The city of Detroit, threatened with the largest municipal bankruptcy in US history, is slowly becoming resigned to a state-ordered rescue by an Emergency Financial Manager.

The action by Governor Rick Snyder to empower the EFM to take over the city’s day to day finances is a blow to Mayor Dave Bing, former Detroit Pistons NBA star, who claims his “plan” to save the city was never allowed the time to work. And the city president is warning citizens that the road back to solvency will be long and hard.

CBS Detroit:

Is the governor caving to pressure from the suburbs? Detroit City President Charles Pugh said that’s a fact, as Rick Snyder on Friday declared a financial emergency in Detroit, setting the stage for a state takeover.

Pugh said, however, while there is pressure from outside the city, he’s certain there are people within Detroit who would welcome a state-appointed emergency financial manager.

“Because they’re tired of it lingering. They want to get it over with,” Pugh told WWJ Newsradio 950′s Pat Sweeting.

But what those people don’t realize, Pugh said, is that an EFM won’t just be in and out. ”It doesn’t work like that.

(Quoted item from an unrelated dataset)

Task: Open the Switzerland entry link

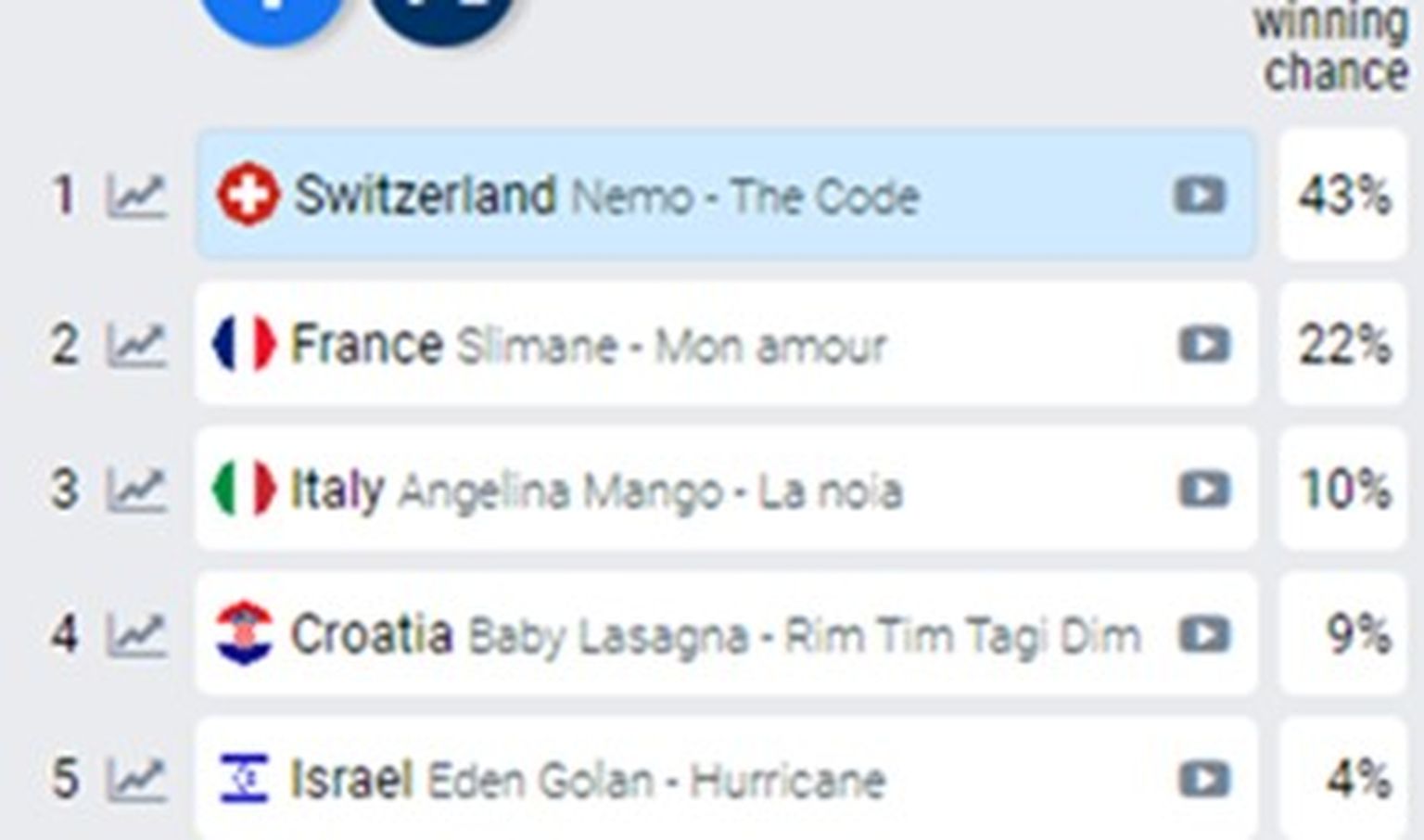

And if it doesn;t work like that in smaller cities, why in the hell would they think it would work in a city as complicated as Detroit?”

Pugh pointed out that emergency financial managers were appointed to oversee the Detroit Public Schools, and, years later, the second EFM there is still on the job.

Also among those who oppose the EFM move is U.S. Congressman Gary Peters, who said he’s “deeply disappointed” in the governor’s decision.

“All of us agree that the city has serious financial challenges which must be addressed, however I fundamentally disagree with taking measures that disenfranchise the families I represent in Detroit,” Peters said, in a statement.

City leaders have 10 days to appeal Snyder’s ruling, before a manager is put into place — but it wasn’t immediately clear if Detroit Mayor Dave Bing would do so.

Said Bing on Friday, “The governor has made his decision, and it was his decision alone to make. While I respect it, I have said all along that I do not favor an emergency Manager for the City of Detroit. I will look at the impact of the Governor’s decision as well as other options, to determine my next course of action.” (Read his complete statement here).

Former city council member Sheila Cockrel said she realizes it’s a tough pill to swallow, but she believes an emergency financial manager is a necessity for Detroit.

Cockrel said a financial manager can do the job without the same constraints as local elected officials. However, she said an EFM can’t do it alone.

+

The question isn’t so much what can be done, but rather can anything be done? Once the fourth largest city in the US, Detroit now ranks 18th — and falling. The city can’t even fix its street lights, which gives criminals a comforting darkness to carry out their crimes. Public services like police, firefighters, public transportation, and schools have all been cut to the bone. What good could an EFM do in this situation?

Some believe, not too much:

The major issue with implementing these measures in Detroit is there is very little left to cut. They have already slashed everything, including the size of the city. Trash doesn’t get picked up, police spread thin, some areas of the city don’t have access to electric light. There is no way around this, the city needs money to correct the financial instability, and they need a vast amount of it.

As proof, one needs only look to the 1975 fiscal crisis in New York City. After Gerald Ford famously told mayor Abe Beane to “Drop Dead,” the New York State government stepped in. The state along with the federal government infused cash and created the Municipal Assistance Corporation, which generated ten billion in bonds by the time of its dissolution. New York created a Renaissance that lasted two decades, including Rudy Giulliani’s giant investments in the police department.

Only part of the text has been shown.